Von Waltraud Messmann | 03.11.2015, 08:00 Uhr

Als die 68-jährige K. aus Meppen vor sechs Jahren in Rente ging, war die Welt zunächst noch in Ordnung: Laut Rentenbescheid stand ihr eine Rente in Höhe von monatlich 594,74Euro zu. Nur vier Monate später aber fiel die Frau aus allen Wolken. Schuld ist die 9/10-Regelung der gesetzlichen Krankenversicherung.

Obwohl sie jahrzehntelang bei der AOK eingezahlt hatte, teilte man ihr mit, dass sie als Rentnerin nicht in der gesetzlichen Krankenversicherung bleiben dürfe. Stattdessen müsse sie sich freiwillig versichern. Wegen der viel höheren Beiträge bleiben Frau K. von ihrer Rente jetzt nur noch monatlich 251,99 Euro.

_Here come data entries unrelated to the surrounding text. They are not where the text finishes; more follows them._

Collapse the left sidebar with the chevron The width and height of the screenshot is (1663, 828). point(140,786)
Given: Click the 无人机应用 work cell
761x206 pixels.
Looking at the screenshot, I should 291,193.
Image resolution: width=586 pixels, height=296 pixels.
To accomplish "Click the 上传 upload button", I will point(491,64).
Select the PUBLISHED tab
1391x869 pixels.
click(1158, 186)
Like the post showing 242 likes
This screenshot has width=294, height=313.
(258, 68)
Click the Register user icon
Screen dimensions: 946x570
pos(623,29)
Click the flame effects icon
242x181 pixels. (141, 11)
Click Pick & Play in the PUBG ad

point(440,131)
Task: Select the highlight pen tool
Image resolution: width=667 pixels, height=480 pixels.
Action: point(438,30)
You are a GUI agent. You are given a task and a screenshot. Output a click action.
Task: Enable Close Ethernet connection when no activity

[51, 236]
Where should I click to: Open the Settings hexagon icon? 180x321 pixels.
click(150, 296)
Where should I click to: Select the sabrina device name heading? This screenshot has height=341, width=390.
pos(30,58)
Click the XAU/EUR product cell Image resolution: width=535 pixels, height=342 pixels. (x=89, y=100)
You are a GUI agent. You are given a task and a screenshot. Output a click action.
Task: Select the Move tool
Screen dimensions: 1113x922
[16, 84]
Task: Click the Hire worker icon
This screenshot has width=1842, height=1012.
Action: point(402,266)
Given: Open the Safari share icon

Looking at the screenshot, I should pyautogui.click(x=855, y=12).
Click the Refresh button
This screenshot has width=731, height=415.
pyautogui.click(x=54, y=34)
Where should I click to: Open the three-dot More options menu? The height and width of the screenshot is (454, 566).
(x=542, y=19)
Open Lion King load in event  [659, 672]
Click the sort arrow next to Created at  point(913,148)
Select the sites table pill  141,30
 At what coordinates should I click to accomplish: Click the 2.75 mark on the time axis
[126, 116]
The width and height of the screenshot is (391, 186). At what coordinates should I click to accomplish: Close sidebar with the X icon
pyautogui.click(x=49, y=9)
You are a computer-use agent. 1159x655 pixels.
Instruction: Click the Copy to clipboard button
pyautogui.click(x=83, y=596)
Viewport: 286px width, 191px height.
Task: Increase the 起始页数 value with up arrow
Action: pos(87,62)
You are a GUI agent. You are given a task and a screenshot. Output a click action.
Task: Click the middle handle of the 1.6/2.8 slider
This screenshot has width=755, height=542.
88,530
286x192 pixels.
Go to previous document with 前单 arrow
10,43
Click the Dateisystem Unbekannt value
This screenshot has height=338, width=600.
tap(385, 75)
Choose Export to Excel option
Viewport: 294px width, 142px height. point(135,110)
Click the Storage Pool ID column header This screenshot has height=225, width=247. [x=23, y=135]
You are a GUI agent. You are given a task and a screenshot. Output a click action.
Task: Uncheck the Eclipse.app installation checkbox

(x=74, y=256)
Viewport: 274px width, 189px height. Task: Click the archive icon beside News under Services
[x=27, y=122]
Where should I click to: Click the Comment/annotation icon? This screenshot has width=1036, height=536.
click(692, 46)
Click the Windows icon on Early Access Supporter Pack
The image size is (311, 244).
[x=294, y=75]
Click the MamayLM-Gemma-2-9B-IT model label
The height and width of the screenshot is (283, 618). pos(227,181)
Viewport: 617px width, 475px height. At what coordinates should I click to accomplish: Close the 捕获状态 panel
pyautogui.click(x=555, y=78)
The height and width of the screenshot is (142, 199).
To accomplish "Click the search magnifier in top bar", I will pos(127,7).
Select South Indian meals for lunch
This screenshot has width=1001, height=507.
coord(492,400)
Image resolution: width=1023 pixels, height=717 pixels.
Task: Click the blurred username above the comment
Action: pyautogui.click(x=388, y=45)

Frau K. ist eines von vielen Opfern der weithin unbekannten 9/10-Regelung. Nach dieser wird nur Pflichtmitglied in der Krankenversicherung für Rentner, wer in der zweiten Hälfte der Erwerbszeit vor Einreichen des Rentenantrags zu 90 Prozent gesetzlich versichert war. Wer etwa mit 15 Jahren in das Berufsleben eintritt und 50 Jahre arbeitet, muss in den letzten 25 Jahren vor Stellung des Rentenantrags 90 Prozent, also 22,5 Jahre gesetzlich krankenversichert gewesen sein, um Pflichtmitglied in der Krankenversicherung der Rentner (KVdR) zu sein. Mit dieser Regelung wollte der Gesetzgeber verhindern, dass Privatversicherte bei zunehmenden Kosten im Alter irgendwann in die günstigere gesetzliche Krankenversicherung wechseln und sich damit die Rosinen aus beiden Systemen picken.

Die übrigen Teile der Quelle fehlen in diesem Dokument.